PAT甲級1109

1109. Group Photo (25)

時間限制

400 ms

記憶體限制

65536 kB

代碼長度限制

16000 B

判題程式

Standard

作者

CHEN, Yue

Formation is very important when taking a group photo. Given the rules of forming K rows with N people as the following:

• The number of people in each row must be N/K (round down to the nearest integer), with all the extra people (if any) standing in the last row;
• All the people in the rear row must be no shorter than anyone standing in the front rows;
• In each row, the tallest one stands at the central position (which is defined to be the position (m/2+1), where m is the total number of people in that row, and the division result must be rounded down to the nearest integer);
• In each row, other people must enter the row in non-increasing order of their heights, alternately taking their positions first to the right and then to the left of the tallest one (For example, given five people with their heights 190, 188, 186, 175, and 170, the final formation would be 175, 188, 190, 186, and 170. Here we assume that you are facing the group so your left-hand side is the right-hand side of the one at the central position.);
• When there are many people having the same height, they must be ordered in alphabetical (increasing) order of their names, and it is guaranteed that there is no duplication of names.

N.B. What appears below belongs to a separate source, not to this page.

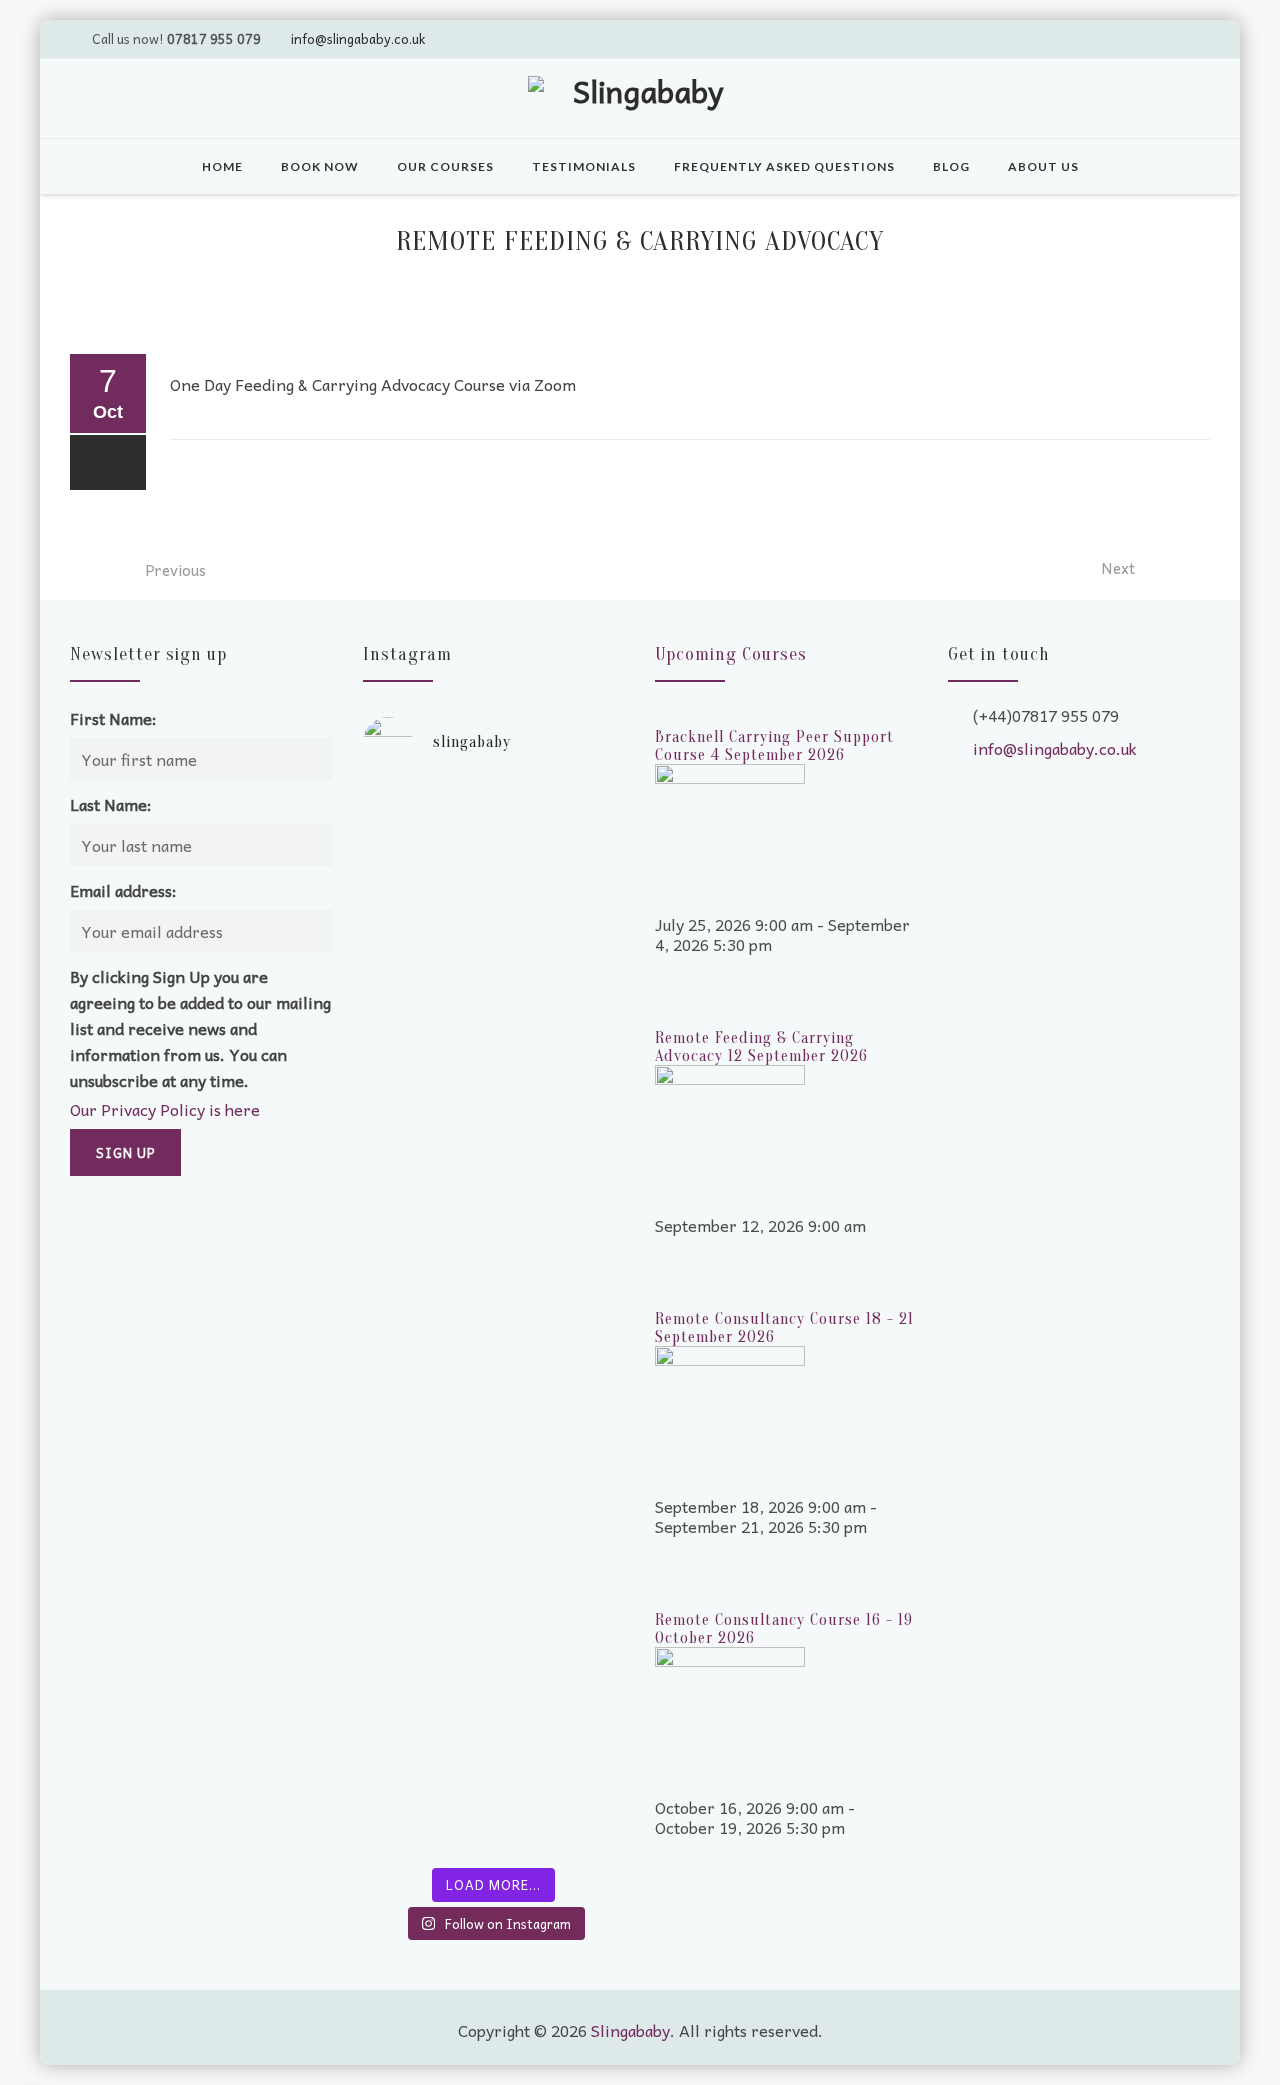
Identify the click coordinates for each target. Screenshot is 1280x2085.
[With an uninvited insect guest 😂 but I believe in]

Now given the information of a group of people, you are supposed to write a program to output their formation.

Input Specification:

Each input file contains one test case. For each test case, the first line contains two positive integers N (<=10000), the total number of people, and K (<=10), the total number of rows. Then N lines follow, each gives the name of a person (no more than 8 English letters without space) and his/her height (an integer in [30, 300]).

Output Specification:

For each case, print the formation -- that is, print the names of people in K lines. The names must be separated by exactly one space, but there must be no extra space at the end of each line. Note: since you are facing the group, people in the rear rows must be printed above the people in the front rows.

Sample Input:

10 3

Tom 188

Mike 170

Eva 168

Tim 160

Joe 190

Ann 168

Bob 175

Nick 186

Amy 160

John 159

Sample Output:

Bob Tom Joe Nick

Ann Mike Eva

Tim Amy John

#include<iostream>
#include<vector>
#include<cstdio>
#include<cstring>
#include<string>
#include<algorithm>
#include<queue>
#include<iomanip>
using namespace std;
struct stu
{
  string name;
  int height;
  bool operator<(stu s)
  {
    if (height != s.height)
      return height > s.height;
    else
      return name < s.name;
  }//重載小于号
};
int main()
{
  int N, K;
  cin >> N >> K;
  stu t;
  deque<stu> v;//雙端隊列
  int N1 = N;
  while (N--)
  {
    cin >> t.name >> t.height;
    v.push_back(t);
  }
  sort(v.begin(), v.end()); 
  N = N1;
  int p = N / K;
  int lastrow = N - p*(K - 1);
  deque<stu> vv;
  for (int i = 0; i < v.size()||vv.size(); i++)
  {
    if (i < lastrow)//設定lastrow對最後一排進行特殊處理
    {
      if (i % 2 == 0)
        vv.push_back(v[i]);
      else
        vv.push_front(v[i]);//利用雙端隊列的特性，可以往前插
    }
    else
    {
      if (i == lastrow||vv.size()==p)//當一排排完時
      {
        for (int j = 0; j < vv.size(); j++)
        {
          cout << vv[j].name;
          if (j != vv.size() - 1)
            cout << " ";
          else
            cout << endl;
        }
        vv.clear();//一定要記得清空
      }
      if(i<v.size())
      if (vv.size() % 2 == 0)//交替插入
        vv.push_back(v[i]);
      else
        vv.push_front(v[i]);
    }
  }
  
  return 0;
}